I have a lot of respect for people — they’re rare — who resist cameras, their invasive imperatives, the preferential treatment they give to some, the dunning slights they disburse to others. The assumption that one is happy, is willing to put up with portraiture, to smile about it, and then to share the results, is so deeply ingrained that just saying no requires strength of character and conviction. (Who’s the novelist, French or Quebecois, who is never photographed? Ach. Something else I forget, must find out.)
Margaret Crosland — NOT the Canadian figure skater from the 50’s — boasts a bibliography of 75 titles. She’s credited as translator of many books, in many genres, from the French and Italian, and as the author of her own original works, most of them biographical or critical studies, especially of such seminal 20th-century French creatives as Edith Piaf, Jean Cocteau, Simone de Beauvoir, and, more than once, Colette. Her first book — I’ve ordered a copy, can’t wait for it to arrive from a book dealer in Wales — was an anthology of memorable wedding proposals. Of all things, I feel the need to add; but then, why not? She wrote survey guides for opera and ballet, wrote a critical study of Ravel, wrote poems, too, many of them, very accomplished, especially at the beginning of her career, the mid-forties.

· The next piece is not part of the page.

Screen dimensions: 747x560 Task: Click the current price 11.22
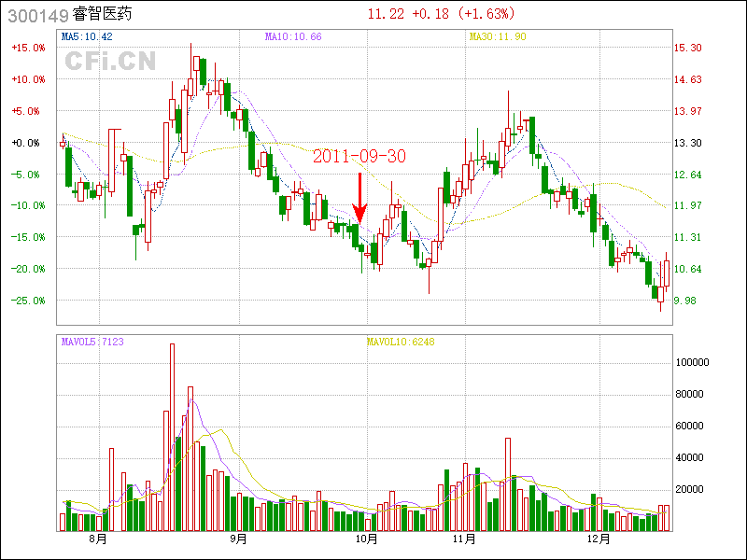(x=386, y=14)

I have not inspected all those many titles, far from it, but, given the evidence of the dozen or so I’ve managed to assemble, I feel secure in saying Margaret Crosland was someone who, if pressed by her publisher to provide a photo for book jacket or publicity purposes, demurred. None is so decorated. This is one of two photos of Margaret Crosland I’ve been able to discover; at least, I think this is her. The last I made an attribution without careful verification it turned out I’d assigned another identity to Catherine Deneuve. Catherine Deneuve, I’m persuaded, this is not.
As editor and translator, Miss Crosland also published at least one title, this one —
under the nom de plume Leonard de Saint-Yves. This would have been in the mid-50’s. She set aside any considerations of disguise for her later writings about De Sade; perhaps the Lady Chatterly trial meant, in her Leonard de Saint-Yves days, that she didn’t want to risk the taint of association.

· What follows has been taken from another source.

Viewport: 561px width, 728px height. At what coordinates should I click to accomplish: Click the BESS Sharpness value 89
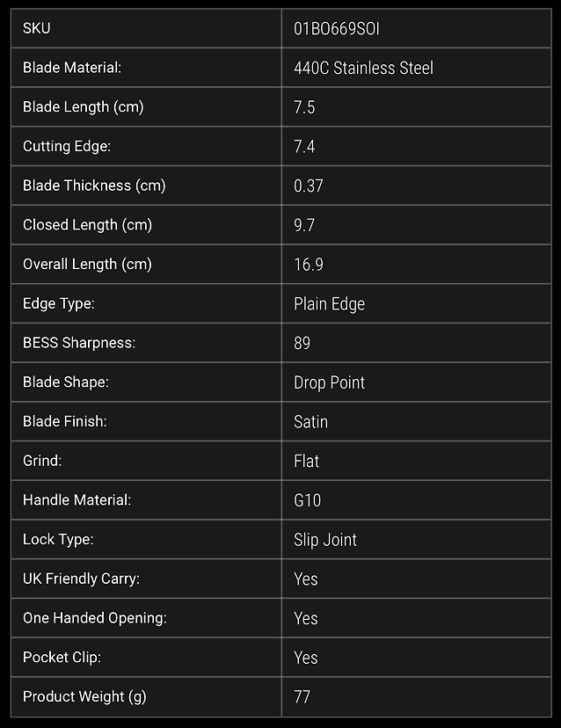pyautogui.click(x=302, y=343)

I’m quite curious about Margaret Crosland, the more so because it’s so damn difficult to find out anything about her. Perhaps she spent enough time working as a biographer that she developed an aversion to the idea of anyone looking under the rock of her reasons, took care to cover her traces, made sure to splash across plenty of creeks to obliterate the scent and fool the baying pack of hounds. Given her profession, she was well-equipped for such camouflage: the detective who understands better than anyone how to pull off the perfect crime. Year after year she published books, many, many. She must have given interviews about them, from time to time, but, if so, I’ve not found any. There are no profiles, no puff pieces about her taste in cardigans or decor, no appearance on Desert Island Discs. Effectively — nothing. Here and there are traces. Her father was Leonard; he wrote a couple of mathematics textbooks and in 1913 was listed in this Directory of School Masters.

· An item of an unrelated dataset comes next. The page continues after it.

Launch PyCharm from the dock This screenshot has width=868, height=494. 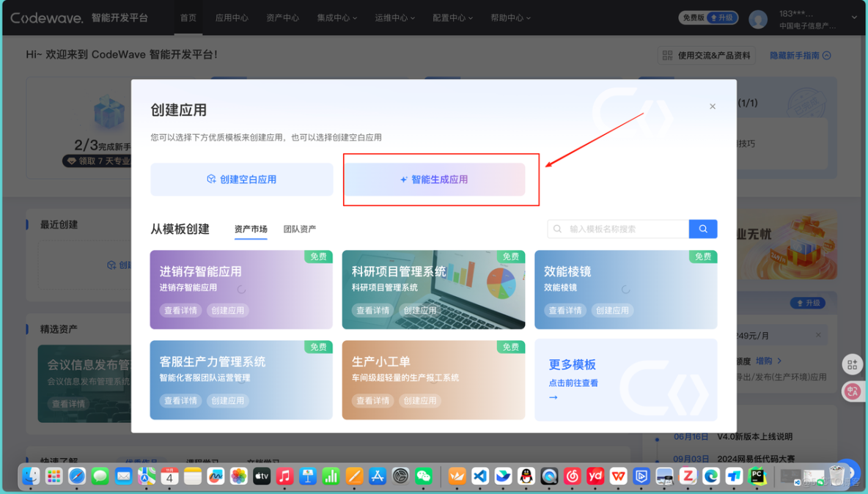(x=757, y=476)
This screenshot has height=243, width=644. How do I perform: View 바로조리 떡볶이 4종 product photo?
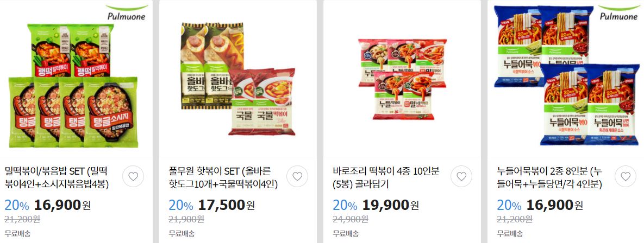(402, 79)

Her mother was Beatrice, nee Wainwright. Is she the same Beatrice Crosland who’s mentioned in a Huddersfield newspaper from the 1890’s who was the fortune teller at a parish carnival? Maybe. Margaret was married in 1950 to Max Denis, a French national; the marriage was dissolved in 1959. About Max I can find nothing. Is he the same Max Denis who played a small role in 1980 in the seemingly lamentable French flick called Cauchemar? One doubts it. Their son, Patrick Leonard Dagobert Denis, was born in 1956. THAT’s an easy name to check. He turns up as a Lloyd’s underwriter, and then as a corporate director for a few different agencies, now no longer current. For a stretch of time, Margaret’s address was listed as “The Long Croft, Upper Hartfield, Sussex, England.” The image that google provides when prompted with that name is this, but it might be the home of Catherine Deneuve, for all I can say. Looks pretty posh.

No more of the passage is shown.